## PROBLEM STATEMENT
Show all lines of the listing that contain the word "height".

## DATA FOR THIS TASK
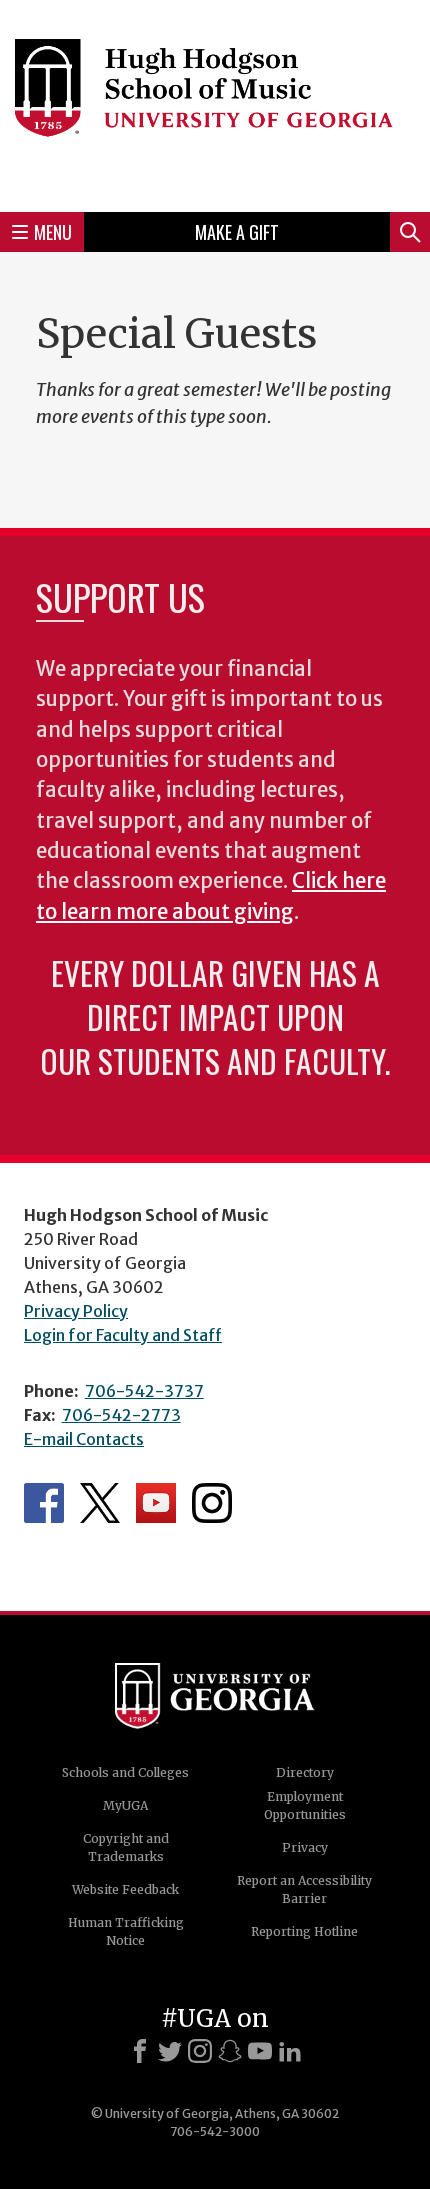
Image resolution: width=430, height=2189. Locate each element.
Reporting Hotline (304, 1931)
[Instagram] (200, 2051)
* * *
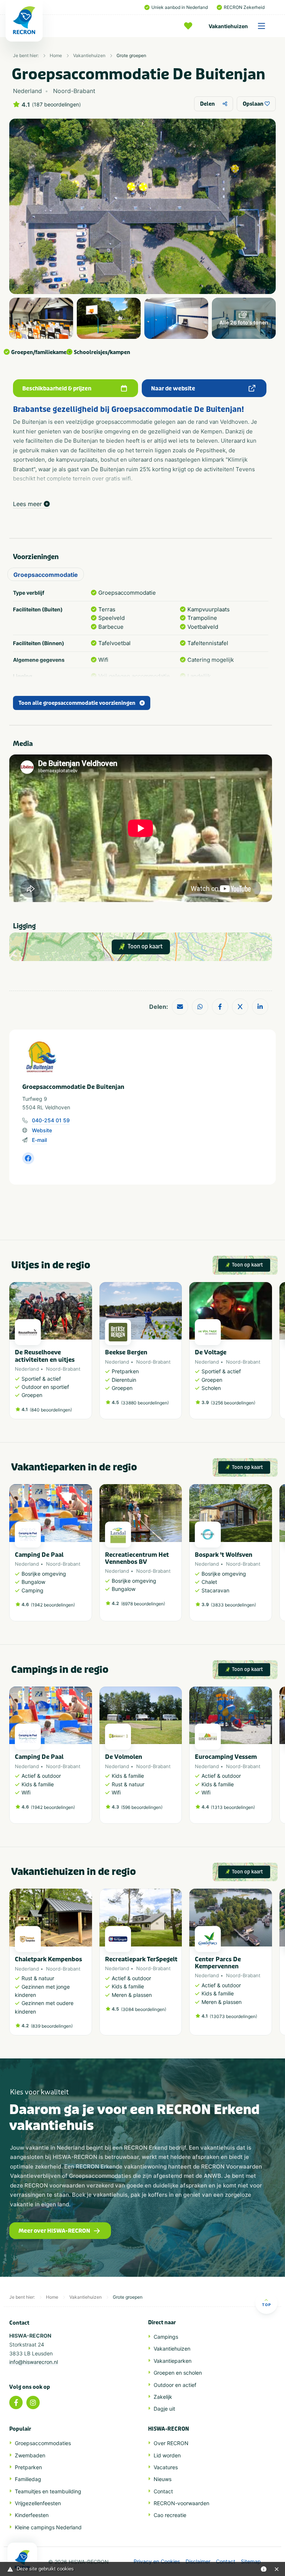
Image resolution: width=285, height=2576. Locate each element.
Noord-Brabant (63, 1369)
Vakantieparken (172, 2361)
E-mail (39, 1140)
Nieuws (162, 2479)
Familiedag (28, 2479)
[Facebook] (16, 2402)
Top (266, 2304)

## FINISHED EXERCISE
Image resolution: width=430, height=2189. Locate each element.
Image resolution: width=285, height=2576. Locate each element.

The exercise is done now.